阳光勾勒出万物轮廓,他的剪影投落在空旷的墙面上,眼睫低垂,向来笔挺的背脊微屈。

他十指紧攥成拳,用力之大,骨节处皆已泛着白。

彼时的他在思考什么?

又在害怕什么?

颜嫣盯着他那张几乎就要融化在阳光下的脸看了半晌,到嘴的话语通通都被咽回肚子里,她突然改变主意了。

唇角一翘,道:“今日天气不错,不如一同出去晒晒太阳?”

谢砚之闻言,猛地抬头,与颜嫣四目相对。似震惊,似欢欣,一切的一切,皆因她的到来而变得不一样。

他琥珀色的眼瞳里藏了个光怪陆离的世界,有海浪汹涌,有荒草蔓延……欲说还休,芜杂难辨。

那一声声不可言说的思念,终只是化作最简单的音节溢出喉间:“好。”

盛夏的阳光在枝繁叶茂的林间来回跳跃,他与颜嫣并肩在哀牢山上兜了近半个时辰的圈。

各怀心事的他们谁都不曾开口说出第一句话,始终保持缄默。

可这样的沉默还能维持多久呢?

谢砚之目光悄然落至颜嫣身上。

她与前世其实还是有些许不一样。

显而易见地更圆润了些,细长的骨架外包裹着一层嫩如凝脂的皮子,藏而不露,见肉不见骨。

曾经贫瘠的胸脯也隐隐有着曼妙的起伏,谢砚之身量比她高出太多,从他如今所在的角度望去,可一览无余。

他红着耳根别开脸,强迫自己不去想不去看,颜嫣的目光却在此刻扫来,微微仰头,望向他轻轻滚动的喉结。

她弯了弯眼角,又有坏主意在心中酝酿成型,几乎是下意识伸手去摸他脖颈,尚未来得及触碰,便被他躲开。

他捂着喉咙后退小半步,斜睨颜嫣一眼。

那一眼包含太多信息。

既有警告,亦有戒备。

颜嫣才不管这么多,正愁找不到突破口的她朝谢砚之招招手,微微弯起的月牙儿眼裹着蜜般的甜。

“你身量太高了,蹲下来一点点嘛~”

谢砚之很是困惑,不懂她又要做什么。从前的她也是这般爱折腾,想一出是一出。许是找回了那种熟悉的感觉,谢砚之眼中已无半点防备,依她所说去做。

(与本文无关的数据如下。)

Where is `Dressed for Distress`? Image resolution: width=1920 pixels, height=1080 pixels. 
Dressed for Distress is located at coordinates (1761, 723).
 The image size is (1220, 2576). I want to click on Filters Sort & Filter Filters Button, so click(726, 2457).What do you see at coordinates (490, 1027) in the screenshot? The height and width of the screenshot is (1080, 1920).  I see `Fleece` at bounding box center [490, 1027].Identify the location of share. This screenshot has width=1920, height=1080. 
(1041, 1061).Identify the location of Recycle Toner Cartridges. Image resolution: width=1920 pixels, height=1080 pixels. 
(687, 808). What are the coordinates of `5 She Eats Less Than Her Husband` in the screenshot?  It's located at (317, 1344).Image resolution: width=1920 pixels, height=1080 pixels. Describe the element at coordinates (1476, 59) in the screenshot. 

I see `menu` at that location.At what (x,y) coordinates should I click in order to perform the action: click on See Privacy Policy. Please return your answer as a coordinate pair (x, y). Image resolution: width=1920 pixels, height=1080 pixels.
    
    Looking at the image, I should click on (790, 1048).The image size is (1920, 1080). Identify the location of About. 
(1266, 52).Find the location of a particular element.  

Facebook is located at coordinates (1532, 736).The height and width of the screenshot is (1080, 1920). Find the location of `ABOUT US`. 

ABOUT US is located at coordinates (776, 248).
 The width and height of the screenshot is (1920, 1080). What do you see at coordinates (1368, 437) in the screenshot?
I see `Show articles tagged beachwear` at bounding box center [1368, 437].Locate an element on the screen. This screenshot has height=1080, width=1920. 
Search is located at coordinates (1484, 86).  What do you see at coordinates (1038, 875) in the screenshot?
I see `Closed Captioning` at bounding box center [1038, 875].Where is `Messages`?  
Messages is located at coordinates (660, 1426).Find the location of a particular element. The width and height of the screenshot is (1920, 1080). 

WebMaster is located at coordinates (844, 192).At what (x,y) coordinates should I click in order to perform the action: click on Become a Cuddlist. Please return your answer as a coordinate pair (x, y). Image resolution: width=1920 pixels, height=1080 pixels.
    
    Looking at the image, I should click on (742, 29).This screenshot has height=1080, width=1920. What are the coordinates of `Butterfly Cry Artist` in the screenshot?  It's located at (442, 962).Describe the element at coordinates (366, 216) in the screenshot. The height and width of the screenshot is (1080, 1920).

可当颜嫣靠近时,他仍忍不住僵了僵。她身上很香,是一种很特别的草木香,清新淡雅,有别于旁的女子身上那股子腻人的脂粉香。

就连这点,都与从前一样。

她又怎会不是颜嫣?

颜嫣盯视着他眼眸,笑得一派天真烂漫:“你就这样站着,别动哦,我想摸一摸那个会上下滚动的东西。”

谢砚之果真没动了,任由她折腾。

耳畔却传来她细细软软的声音:“你像刚才那样,咽下口水。”

颜嫣目不转睛盯着他上下滑动的喉结,嘴角越翘越高,嗓音愈发甜糯。

“它好有意思,还在上下翻滚,你不许动,再咽一下,再咽一下嘛~”

……

待她玩够了,谢砚之早已浑身僵硬。有所察觉的颜嫣眼睛一眨不眨盯着他,笑意盈盈问道:“你很紧张吗?”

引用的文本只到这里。